Onlookers shouted curses at them.

Goodbye to Gaza

On Dec. 30, Om Ayan escaped Gaza. Her brother had citizenship in another country and applied to get his family members out. The paperwork came through after weeks of waiting.

“There is hope that’s maybe maybe you will be out of this nightmare soon?!?! I pray for you all the time,” Heymann wrote when he found out.

But leaving brought its own agony for Om Ayan, who asked that her current location not be disclosed for security reasons. Her husband’s three older children weren’t allowed to come with them and had to stay behind with their aunts in Rafah. They were already sick from sleeping outside in the cold. Her husband wept.

She wrote to Heymann the day she crossed the border.

“I am now safe. I have escaped the death of Israeli bombing.”

“Amazing, amazing!” he cheered in a voice note. “Wow I am so happy that you left.”

“My sisters and children are still under bombardment there” she said. “😭😭”

“I pray for them dearest,” he replied.

Now, in a strange apartment of her own, Om Ayan reaches for her daughter in the middle of the night, as she did during the nights under bombardment. Doctors tell her she has high blood pressure that could put her pregnancy in danger. Try to relax, they tell her. But she is glued to the news, terrified for those still trapped in Gaza.

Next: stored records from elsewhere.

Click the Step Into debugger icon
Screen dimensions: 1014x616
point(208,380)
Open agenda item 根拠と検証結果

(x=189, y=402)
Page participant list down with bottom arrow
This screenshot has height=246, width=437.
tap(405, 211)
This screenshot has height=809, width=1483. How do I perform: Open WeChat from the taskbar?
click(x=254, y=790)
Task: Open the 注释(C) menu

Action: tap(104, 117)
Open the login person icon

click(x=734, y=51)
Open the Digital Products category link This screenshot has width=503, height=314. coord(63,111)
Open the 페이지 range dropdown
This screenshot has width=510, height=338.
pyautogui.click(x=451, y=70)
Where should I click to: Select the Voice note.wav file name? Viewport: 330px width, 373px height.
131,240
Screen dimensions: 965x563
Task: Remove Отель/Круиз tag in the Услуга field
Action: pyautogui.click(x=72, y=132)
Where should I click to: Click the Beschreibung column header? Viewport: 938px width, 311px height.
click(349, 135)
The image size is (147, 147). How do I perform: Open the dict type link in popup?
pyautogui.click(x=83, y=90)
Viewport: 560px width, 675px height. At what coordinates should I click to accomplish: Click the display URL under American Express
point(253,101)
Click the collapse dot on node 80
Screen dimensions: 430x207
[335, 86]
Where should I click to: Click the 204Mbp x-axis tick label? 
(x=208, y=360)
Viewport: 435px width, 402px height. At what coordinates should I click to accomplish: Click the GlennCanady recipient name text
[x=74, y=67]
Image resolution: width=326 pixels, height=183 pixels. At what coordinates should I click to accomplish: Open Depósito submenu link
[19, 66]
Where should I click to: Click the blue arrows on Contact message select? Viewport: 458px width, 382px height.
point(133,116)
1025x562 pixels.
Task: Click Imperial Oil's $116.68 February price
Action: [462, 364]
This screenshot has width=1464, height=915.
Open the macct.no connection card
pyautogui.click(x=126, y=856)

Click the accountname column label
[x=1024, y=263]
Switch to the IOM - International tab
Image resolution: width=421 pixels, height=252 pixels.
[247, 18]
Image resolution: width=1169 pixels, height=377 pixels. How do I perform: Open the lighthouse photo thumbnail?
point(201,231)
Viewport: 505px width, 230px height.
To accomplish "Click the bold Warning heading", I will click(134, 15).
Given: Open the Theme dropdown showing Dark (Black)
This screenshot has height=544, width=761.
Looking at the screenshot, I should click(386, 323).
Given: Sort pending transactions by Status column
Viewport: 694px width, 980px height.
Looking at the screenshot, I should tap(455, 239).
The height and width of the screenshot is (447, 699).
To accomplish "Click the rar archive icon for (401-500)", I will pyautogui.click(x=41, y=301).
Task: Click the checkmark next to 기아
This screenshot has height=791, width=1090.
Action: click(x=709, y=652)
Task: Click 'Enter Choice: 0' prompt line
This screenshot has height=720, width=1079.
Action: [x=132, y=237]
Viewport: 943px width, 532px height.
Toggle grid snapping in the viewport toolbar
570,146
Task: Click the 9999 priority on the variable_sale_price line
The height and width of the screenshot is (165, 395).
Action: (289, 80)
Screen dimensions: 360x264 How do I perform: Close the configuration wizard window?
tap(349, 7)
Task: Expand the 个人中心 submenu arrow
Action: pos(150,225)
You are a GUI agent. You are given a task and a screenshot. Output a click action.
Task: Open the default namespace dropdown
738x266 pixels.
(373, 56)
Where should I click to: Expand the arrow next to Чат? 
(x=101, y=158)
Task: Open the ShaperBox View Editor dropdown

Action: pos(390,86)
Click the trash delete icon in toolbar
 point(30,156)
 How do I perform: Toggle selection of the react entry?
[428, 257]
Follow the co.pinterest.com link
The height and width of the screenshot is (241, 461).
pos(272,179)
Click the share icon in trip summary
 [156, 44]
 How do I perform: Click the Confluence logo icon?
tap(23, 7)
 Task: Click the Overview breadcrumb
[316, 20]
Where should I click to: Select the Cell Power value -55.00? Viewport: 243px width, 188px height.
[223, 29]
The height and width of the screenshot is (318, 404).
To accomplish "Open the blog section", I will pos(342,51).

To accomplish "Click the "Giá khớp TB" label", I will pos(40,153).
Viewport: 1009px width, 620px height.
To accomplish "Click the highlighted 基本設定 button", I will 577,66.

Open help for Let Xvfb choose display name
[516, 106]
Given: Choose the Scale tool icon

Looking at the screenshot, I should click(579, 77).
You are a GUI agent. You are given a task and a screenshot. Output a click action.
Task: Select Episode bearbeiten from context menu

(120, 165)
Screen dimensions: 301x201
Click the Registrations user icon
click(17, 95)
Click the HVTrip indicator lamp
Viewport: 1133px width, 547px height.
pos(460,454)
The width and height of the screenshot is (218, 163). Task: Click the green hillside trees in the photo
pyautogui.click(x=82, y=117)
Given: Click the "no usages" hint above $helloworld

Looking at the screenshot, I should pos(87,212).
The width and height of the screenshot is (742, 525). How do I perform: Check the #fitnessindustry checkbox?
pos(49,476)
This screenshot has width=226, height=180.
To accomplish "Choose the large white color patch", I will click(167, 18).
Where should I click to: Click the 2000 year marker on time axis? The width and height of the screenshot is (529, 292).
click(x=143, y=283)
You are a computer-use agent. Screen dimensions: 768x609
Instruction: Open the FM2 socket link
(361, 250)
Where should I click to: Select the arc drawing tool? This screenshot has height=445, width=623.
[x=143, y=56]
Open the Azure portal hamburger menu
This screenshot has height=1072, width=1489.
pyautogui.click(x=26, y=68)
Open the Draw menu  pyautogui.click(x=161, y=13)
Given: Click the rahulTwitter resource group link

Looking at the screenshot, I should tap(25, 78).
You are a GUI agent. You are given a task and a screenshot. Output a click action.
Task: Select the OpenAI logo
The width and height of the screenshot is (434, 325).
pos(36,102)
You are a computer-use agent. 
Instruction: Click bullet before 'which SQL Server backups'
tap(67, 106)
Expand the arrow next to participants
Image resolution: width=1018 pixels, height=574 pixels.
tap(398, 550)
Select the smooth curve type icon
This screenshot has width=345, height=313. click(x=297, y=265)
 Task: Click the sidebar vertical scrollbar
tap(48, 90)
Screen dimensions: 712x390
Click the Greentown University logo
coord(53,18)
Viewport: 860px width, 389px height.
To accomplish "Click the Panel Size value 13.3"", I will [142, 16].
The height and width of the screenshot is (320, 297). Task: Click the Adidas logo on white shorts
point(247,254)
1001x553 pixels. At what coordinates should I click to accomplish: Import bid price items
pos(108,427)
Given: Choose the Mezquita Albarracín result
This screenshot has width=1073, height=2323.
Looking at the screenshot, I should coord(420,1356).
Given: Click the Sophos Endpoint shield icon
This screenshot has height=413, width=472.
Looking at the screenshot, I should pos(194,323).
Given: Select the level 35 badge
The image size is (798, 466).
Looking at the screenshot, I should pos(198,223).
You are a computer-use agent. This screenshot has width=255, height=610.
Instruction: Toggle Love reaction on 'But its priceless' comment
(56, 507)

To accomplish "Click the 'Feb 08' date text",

Heymann raised money for her family to help them adjust to their new lives. He continues to attend peace rallies, sometimes bringing his son along.

When his partner and kids left Israel for the winter, he decided to stay.

“It’s my memories and it’s my language and it’s my food,” he said. “I will always fight in order to make it a better place.”

Om Ayan feels the same pull of home, but her house has been destroyed. She doesn’t know if she’ll ever be able to go back. But she hopes one day she can meet her Israeli friend.

“Just to look him in the eyes,” she said, “would be nice.”

Hajar Harb in London contributed to this report.